Raw data: Begin

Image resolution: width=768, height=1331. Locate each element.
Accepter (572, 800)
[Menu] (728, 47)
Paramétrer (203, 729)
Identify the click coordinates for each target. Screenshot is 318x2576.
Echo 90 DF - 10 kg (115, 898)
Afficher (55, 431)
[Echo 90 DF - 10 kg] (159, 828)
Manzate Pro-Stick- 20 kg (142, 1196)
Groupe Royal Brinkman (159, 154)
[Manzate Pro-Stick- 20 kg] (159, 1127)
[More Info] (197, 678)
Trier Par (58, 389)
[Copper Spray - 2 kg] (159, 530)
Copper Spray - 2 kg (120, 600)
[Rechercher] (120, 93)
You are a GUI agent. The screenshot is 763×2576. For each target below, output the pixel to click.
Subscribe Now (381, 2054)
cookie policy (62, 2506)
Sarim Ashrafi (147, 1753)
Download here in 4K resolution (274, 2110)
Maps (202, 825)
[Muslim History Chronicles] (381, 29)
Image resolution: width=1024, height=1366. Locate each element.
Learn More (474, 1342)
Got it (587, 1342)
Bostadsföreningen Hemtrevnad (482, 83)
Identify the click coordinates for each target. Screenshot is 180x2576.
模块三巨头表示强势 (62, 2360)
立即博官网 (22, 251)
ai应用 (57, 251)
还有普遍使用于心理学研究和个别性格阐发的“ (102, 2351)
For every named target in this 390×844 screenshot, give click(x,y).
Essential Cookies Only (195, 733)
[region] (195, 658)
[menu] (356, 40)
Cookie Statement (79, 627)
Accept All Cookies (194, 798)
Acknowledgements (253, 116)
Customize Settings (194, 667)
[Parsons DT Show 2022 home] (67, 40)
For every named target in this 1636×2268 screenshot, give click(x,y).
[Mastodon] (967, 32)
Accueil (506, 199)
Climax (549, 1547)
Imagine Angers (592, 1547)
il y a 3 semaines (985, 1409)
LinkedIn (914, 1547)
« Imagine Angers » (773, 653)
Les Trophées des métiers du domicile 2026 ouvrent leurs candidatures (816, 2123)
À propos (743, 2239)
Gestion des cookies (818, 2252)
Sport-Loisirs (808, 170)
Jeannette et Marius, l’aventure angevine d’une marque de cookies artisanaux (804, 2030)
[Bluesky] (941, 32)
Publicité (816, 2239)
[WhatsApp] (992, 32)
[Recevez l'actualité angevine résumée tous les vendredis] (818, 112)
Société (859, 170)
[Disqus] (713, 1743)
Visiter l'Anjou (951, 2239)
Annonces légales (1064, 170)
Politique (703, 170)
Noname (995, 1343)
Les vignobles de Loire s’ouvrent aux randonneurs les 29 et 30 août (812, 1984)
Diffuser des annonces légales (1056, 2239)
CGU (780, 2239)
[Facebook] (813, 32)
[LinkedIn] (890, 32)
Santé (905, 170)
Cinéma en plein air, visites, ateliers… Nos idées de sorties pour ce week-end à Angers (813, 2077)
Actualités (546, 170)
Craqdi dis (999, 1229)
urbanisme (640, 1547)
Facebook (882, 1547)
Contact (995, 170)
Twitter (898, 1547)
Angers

Raw data: End

Exercise: Both the line containing "Diffuser des annonces légales (1056, 2239)" and the line containing "Craqdi dis (999, 1229)" belong in the answer. Print them and every line above that falls between them exactly, and no others.

Response:
Diffuser des annonces légales (1056, 2239)
CGU (780, 2239)
[Facebook] (813, 32)
[LinkedIn] (890, 32)
Santé (905, 170)
Cinéma en plein air, visites, ateliers… Nos idées de sorties pour ce week-end à Angers (813, 2077)
Actualités (546, 170)
Craqdi dis (999, 1229)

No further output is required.